This is an archive of the discontinued LLVM Phabricator instance.

[mlir][sparse] Use incremental topological sort to compute loop order from iteration graph
Needs ReviewPublic

Authored by streichgeorg on May 7 2023, 3:23 AM.

Details

Summary

Refactor iteration graph code a bit so that the loop order can be computed incrementally and constraints that would create cycles can be skipped. This makes it possible to apply constraints in a more fine-grained way. The current implementation increases the asymptotic complexity of the procedure, so it may need some optimization. Some other improvements I have in mind are

  • Add loop type constraints (filter < parallel < reduction) via edges as well, instead of implicitly.
  • Relax constraints for dense tensors so that we only require the innermost dimension to be last. As far as I can tell, there is no need to have a specific ordering between dimensions otherwise.
  • Add constraints for a single dense tensor as a group (e.g. only add them if all can be satisfied)

At the moment when running check-mlir one test fails. This is because now some of the Undef constraints can be applied for conv2d which moves the sparse loop outside.

Update:
I changed the conv2d check to match the code that is now generated.

Diff Detail

Event Timeline

streichgeorg created this revision.May 7 2023, 3:23 AM
Herald added a project: Restricted Project. · View Herald Transcript
streichgeorg edited the summary of this revision. (Show Details)May 7 2023, 7:50 AM
streichgeorg edited the summary of this revision. (Show Details)
streichgeorg edited the summary of this revision. (Show Details)May 7 2023, 7:53 AM
streichgeorg published this revision for review.May 9 2023, 11:05 PM

Squash commits

Thanks for contributing to the sparse compiler effort!

At the moment when running check-mlir one test fails. This is because now some of the Undef constraints can be applied for conv2d and the new loop order is an actual improvement (because it moves sparse loops outside).

Can you please update the CHECK test too in that case (or did you, I see a test updated, but also this comment, hence the question)? Also, did you measure any actual improvements. The sparse-out is intuitive, but it does not always really result in performance gains (still O(nnz * n) vs O(n * nnz). Having some measurements to back up the claim would help.

-- TASK SET --
1 - In the review page on sparse loop ordering, which ordering of loop types does the author propose to enforce through edges?
2 - Summarize the review page on sparse loop ordering in two sentences.
3 - Carry on the review page on sparse loop ordering from its final sentence.

-- COLLECTED MATERIAL --
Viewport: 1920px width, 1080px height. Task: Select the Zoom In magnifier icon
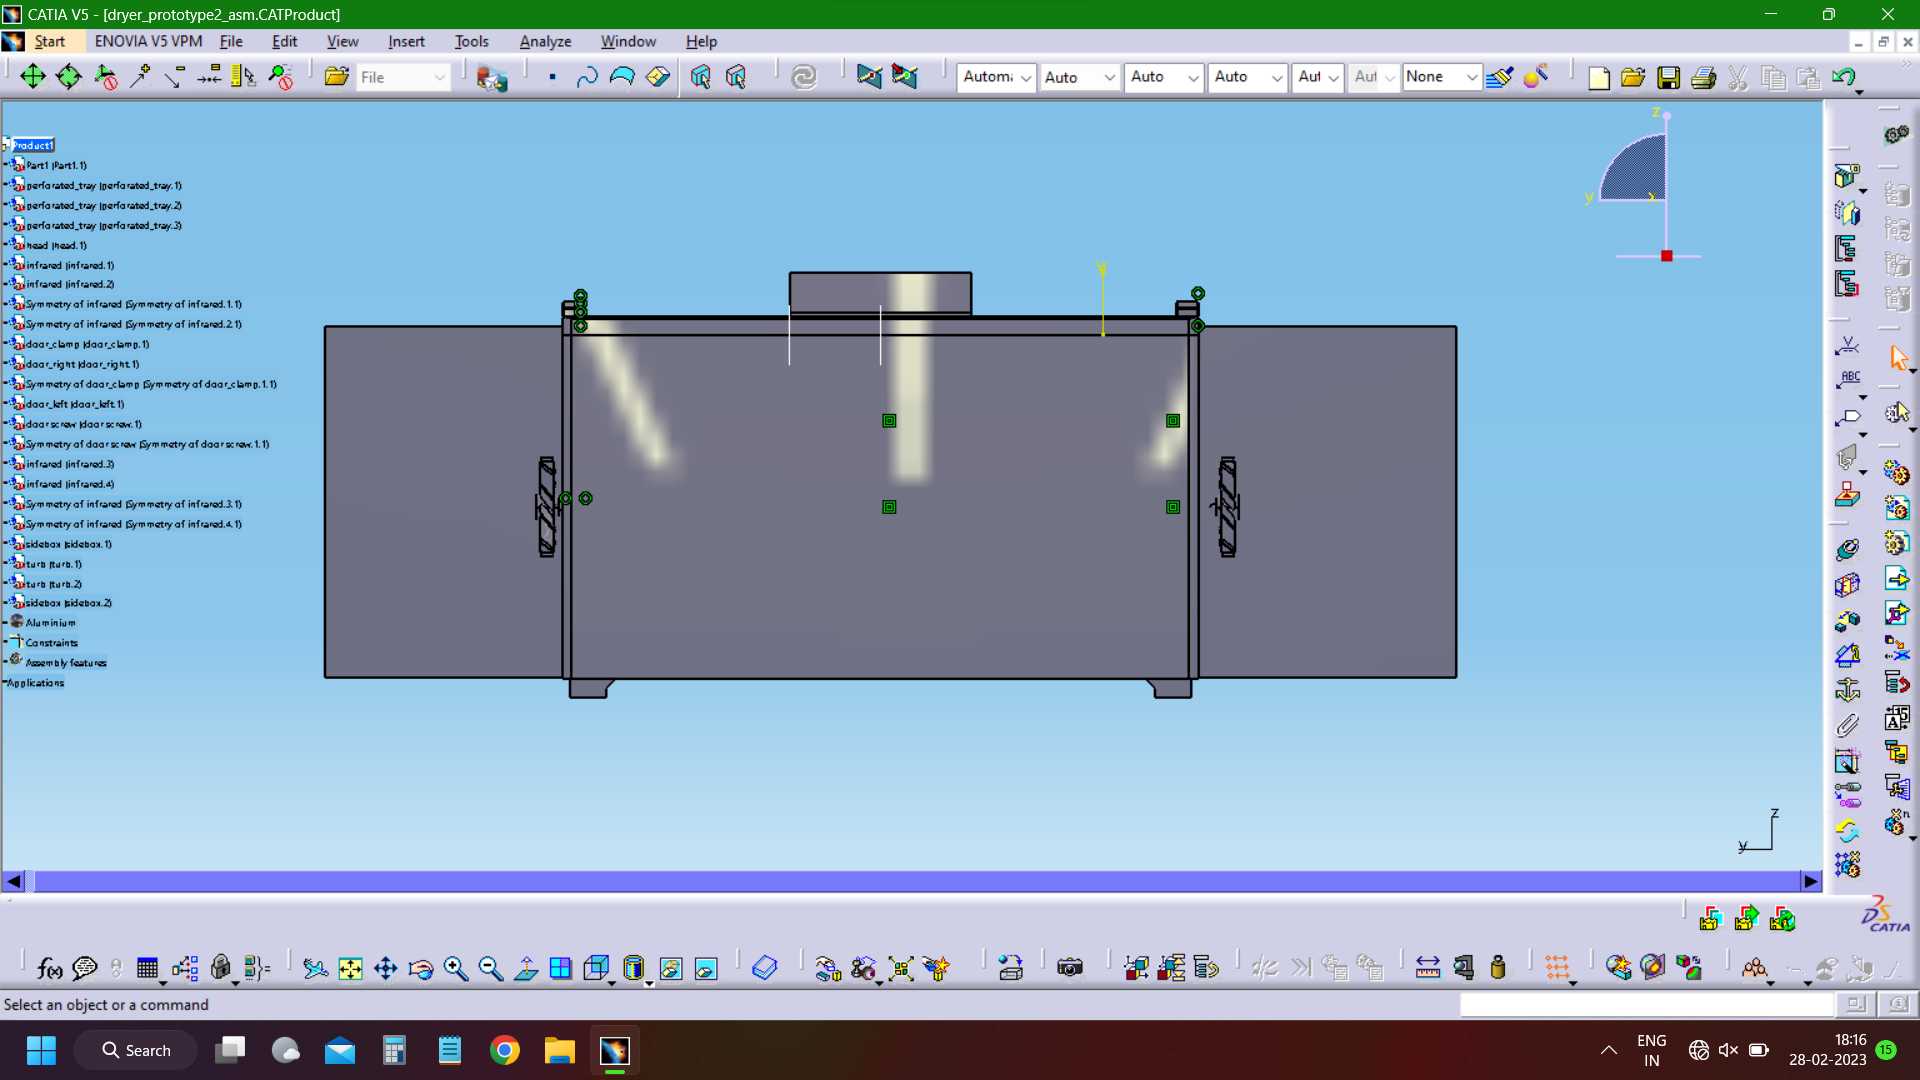click(456, 968)

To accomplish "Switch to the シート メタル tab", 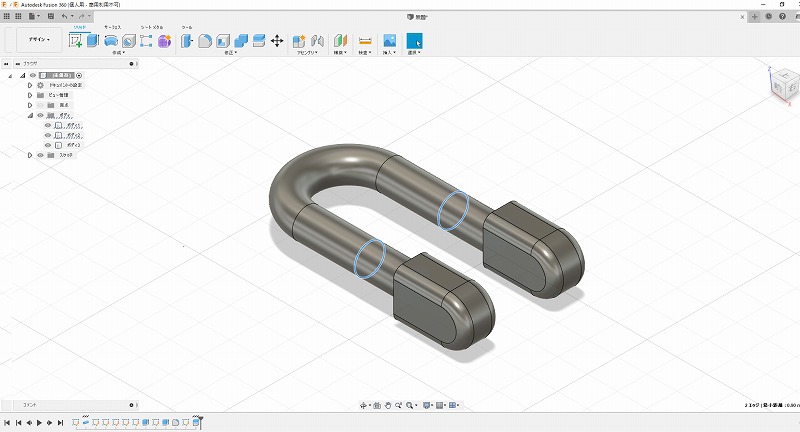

-- ANSWERS TO THE EXERCISE --
1 - Filter < parallel < reduction.

2 - The revision refactors the iteration graph code so that the loop order is computed incrementally by topological sort, allowing constraints that would create cycles to be skipped and constraints to be applied in a more fine-grained way. A reviewer asks the author to update the CHECK test for conv2d and to provide measurements supporting the claim of actual performance improvements.

3 -
aartbik retitled this revision from Use incremental topological sort to compute loop order from iteration graph to [mlir][sparse] Use incremental topological sort to compute loop order from iteration graph.May 13 2023, 7:41 PM

Thank you for your reply!

I did update the check but forgot to update my comment accordingly. With the updated check, all tests in check-mlir are passing.

As for the improvement, I was only considering how many constraints are satisfied by each loop ordering, but did not look at any performance measurements. I will try to benchmark the two versions and report my findings.

streichgeorg edited the summary of this revision. (Show Details)May 17 2023, 11:54 AM
streichgeorg edited the summary of this revision. (Show Details)
Peiming added a subscriber: Peiming.EditedMay 22 2023, 10:41 AM

Relax constraints for dense tensors so that we only require the innermost dimension to be last. As far as I can tell, there is no need to have a specific ordering between dimensions otherwise.

This might not be true. If the cache line is large enough to hold multiple rows, it is better to visit them in order too. So you might still want to ensure the ordering for all dimensions if it is satisfiable. But what you proposed might be a suboptimal order in between if it is not satisfiable.

also FYI, the filter-loop might be removed sometime in the future because we have a better implementation to replace it.

Quick update, I managed to get the python benchmarking script working and added a convolution kernel as well as more matrix multiplication configurations. As far as I can tell there seems to be no performance gain by the new loop order this change introduces (at least for the sizes and sparsity factors I tried out).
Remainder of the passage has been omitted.